Who is the woman in this collage? Physically, she is likely evenly proportioned and trim or slender, with a balanced figure and moderate to small curves. Age-wise, she is probably somewhere between her mid-thirties and mid-fifties. She likely has an office job. She is feminine, has good taste, and likes traditional, classic styles with universal appeal.
Now that you have a pretty specific picture in mind, ask yourself: are you this woman? Perhaps you are, in which case this is a great wardrobe for you. But what if you are not? I know I’m not. Sure, I like to think I have good taste, and I have an office job. I also know that a crisp oxford shirt is hell on my curves; jeans are often too tight around the tummy and too loose in the hips; blazers and classic trench coats look boxy; and pearls and a little black dress make me look like an Italian widow. And of course, my personal brand of femininity is very different from the one shown in this collage.
Does this mean that I can’t create a core wardrobe? Of course not. But it has to be “my” core wardrobe, and for me to know what it is, I need to have a clear picture of who I am and what I need. Here are some things I need to consider:
- My body type and shape
- My age and occupation
- My lifestyle: what occasions will I be dressing for?

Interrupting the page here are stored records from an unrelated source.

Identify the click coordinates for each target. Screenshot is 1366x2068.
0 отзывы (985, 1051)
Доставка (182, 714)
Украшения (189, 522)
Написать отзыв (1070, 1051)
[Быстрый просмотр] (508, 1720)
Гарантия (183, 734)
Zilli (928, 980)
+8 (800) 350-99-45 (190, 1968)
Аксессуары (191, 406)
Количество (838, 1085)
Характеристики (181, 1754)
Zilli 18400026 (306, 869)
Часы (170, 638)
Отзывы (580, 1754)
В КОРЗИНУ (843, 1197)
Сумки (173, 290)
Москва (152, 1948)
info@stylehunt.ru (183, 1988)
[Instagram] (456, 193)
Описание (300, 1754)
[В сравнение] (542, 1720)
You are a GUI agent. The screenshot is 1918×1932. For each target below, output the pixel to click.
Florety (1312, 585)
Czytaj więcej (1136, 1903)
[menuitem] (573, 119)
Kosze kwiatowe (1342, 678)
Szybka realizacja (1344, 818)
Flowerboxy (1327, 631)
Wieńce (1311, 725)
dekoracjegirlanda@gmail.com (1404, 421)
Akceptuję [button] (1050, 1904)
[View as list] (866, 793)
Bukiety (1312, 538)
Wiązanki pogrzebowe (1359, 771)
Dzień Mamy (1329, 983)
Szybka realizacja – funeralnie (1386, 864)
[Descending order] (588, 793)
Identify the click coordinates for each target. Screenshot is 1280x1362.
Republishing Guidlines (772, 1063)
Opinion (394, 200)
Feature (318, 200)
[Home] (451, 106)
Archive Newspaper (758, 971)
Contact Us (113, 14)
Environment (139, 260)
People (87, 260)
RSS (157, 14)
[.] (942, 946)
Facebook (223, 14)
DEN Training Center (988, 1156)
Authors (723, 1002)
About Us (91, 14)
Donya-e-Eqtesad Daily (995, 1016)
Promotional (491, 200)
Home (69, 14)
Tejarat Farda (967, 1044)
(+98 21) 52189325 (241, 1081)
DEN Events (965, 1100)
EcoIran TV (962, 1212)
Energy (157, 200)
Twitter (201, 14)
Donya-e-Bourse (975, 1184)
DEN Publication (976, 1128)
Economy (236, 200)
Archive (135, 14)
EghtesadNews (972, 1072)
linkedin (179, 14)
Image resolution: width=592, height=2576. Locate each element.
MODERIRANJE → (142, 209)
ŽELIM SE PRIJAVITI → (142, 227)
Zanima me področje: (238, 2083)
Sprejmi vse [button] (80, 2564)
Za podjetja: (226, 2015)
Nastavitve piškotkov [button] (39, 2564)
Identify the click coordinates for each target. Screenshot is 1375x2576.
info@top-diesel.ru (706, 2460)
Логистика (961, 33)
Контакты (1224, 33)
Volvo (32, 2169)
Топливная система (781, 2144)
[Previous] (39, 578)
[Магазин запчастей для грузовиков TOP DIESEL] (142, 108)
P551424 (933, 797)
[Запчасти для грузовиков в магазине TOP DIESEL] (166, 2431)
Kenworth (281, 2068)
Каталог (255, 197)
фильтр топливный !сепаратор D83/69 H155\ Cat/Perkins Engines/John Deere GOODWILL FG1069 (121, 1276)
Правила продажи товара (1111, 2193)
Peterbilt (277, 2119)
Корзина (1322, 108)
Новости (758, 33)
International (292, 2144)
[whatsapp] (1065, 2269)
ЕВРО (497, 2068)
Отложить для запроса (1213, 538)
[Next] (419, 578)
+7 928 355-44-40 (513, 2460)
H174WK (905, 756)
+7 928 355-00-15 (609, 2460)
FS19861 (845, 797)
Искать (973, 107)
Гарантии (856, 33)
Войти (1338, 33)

- My geographical location and cultural / societal environment
Using these clues, paint a picture of yourself in your mind in broad strokes, just like I did for our imaginary woman above. Next week, in part 2 of this post, I’ll show you how you can apply this knowledge to create your core wardrobe.
Testify sister! I keep looking for the info that you are going to provide. me likey!
Thank you! I am convinced that a core wardrobe is a *necessity* unless you happen to have unlimited financial resources. (And how many of us do?) But you’re right, the classic “prescription” for a core wardrobe is too – well, CLASSIC – for many of us.